[What you need to do]
A – Condense the paragraph in the Jon Dore biography that begins "Jon Dore was formerly a correspondent" into a short bulleted list that keeps its main facts.
B – Carry on writing the Jon Dore biography from the point where it stops.

-- start of Source passage --

Jonathan David Dore (born November 2, 1975) is a Canadian comedian and actor currently based in Juneau, Alaska.

Education
Dore attended Brookfield High School and studied broadcasting at Algonquin College in Ottawa.

Career
Jon Dore was formerly a correspondent for CTV's Canadian Idol.  Dore also appeared on his own Comedy Now! special for CTV and The Comedy Network, and was featured on the A Channel's comedy special Toronto Laughs.  His show, The Jon Dore Television Show, can be seen on The Comedy Network in Canada, and on the Independent Film Channel in the United States.  In July 2008, Dore appeared on Comedy Central's stand-up show, Live at Gotham along with several other comedians. In 2010, he appeared on the CBS sitcom How I Met Your Mother.

-- end of Source passage --
-- start of Information supplied --

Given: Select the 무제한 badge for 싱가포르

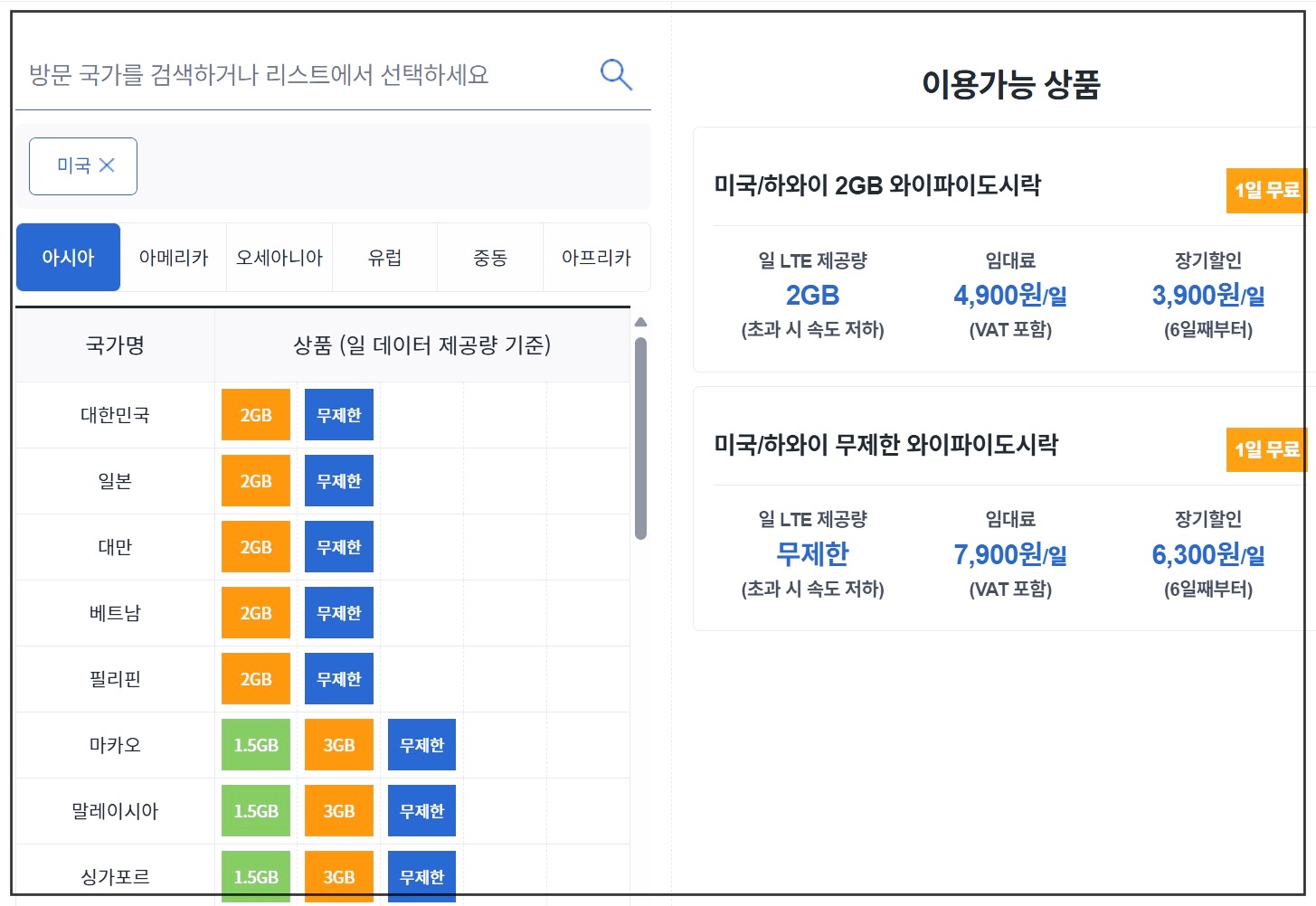Looking at the screenshot, I should coord(421,875).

-- end of Information supplied --

[Responses for each task]
A –
- Was a correspondent for CTV's Canadian Idol
- Had his own Comedy Now! special for CTV and The Comedy Network
- Was featured on the A Channel's comedy special Toronto Laughs
- His show, The Jon Dore Television Show, airs on The Comedy Network in Canada and the Independent Film Channel in the United States
- Appeared on Comedy Central's stand-up show Live at Gotham in July 2008
- Appeared on the CBS sitcom How I Met Your Mother in 2010

B –
In March 2011, he hosted Funny as Hell  on HBO Canada, a show featuring alternative or musical comedy acts. Season 3 of Funny as Hell premiered on March 22, 2013.

On November 11, 2010, he was the first featured comedian on Conan.

In 2013, Dore appeared as a main cast member alongside Sarah Chalke and Brad Garrett on the short-lived sitcom How to Live with Your Parents (For the Rest of Your Life) and was interviewed by Melinda Hill for the web series All Growz Up with Melinda Hill.

Dore went on tour with Tig Notaro in the Summer of 2013 across the country to film a stand-up documentary for Showtime.

In 2014, he appeared in an uncredited cameo on Alan Thicke's TLC show Unusually Thicke as a drunken stranger who crashes 16-year-old Carter Thicke's party. That same year he appeared in two episodes of Comedy Central's Inside Amy Schumer.

In 2021, Dore created the single-camera sitcom Humour Resources for CBC, playing a fictional version of himself as an HR manager with unscripted interviews with Canadian and American comedians.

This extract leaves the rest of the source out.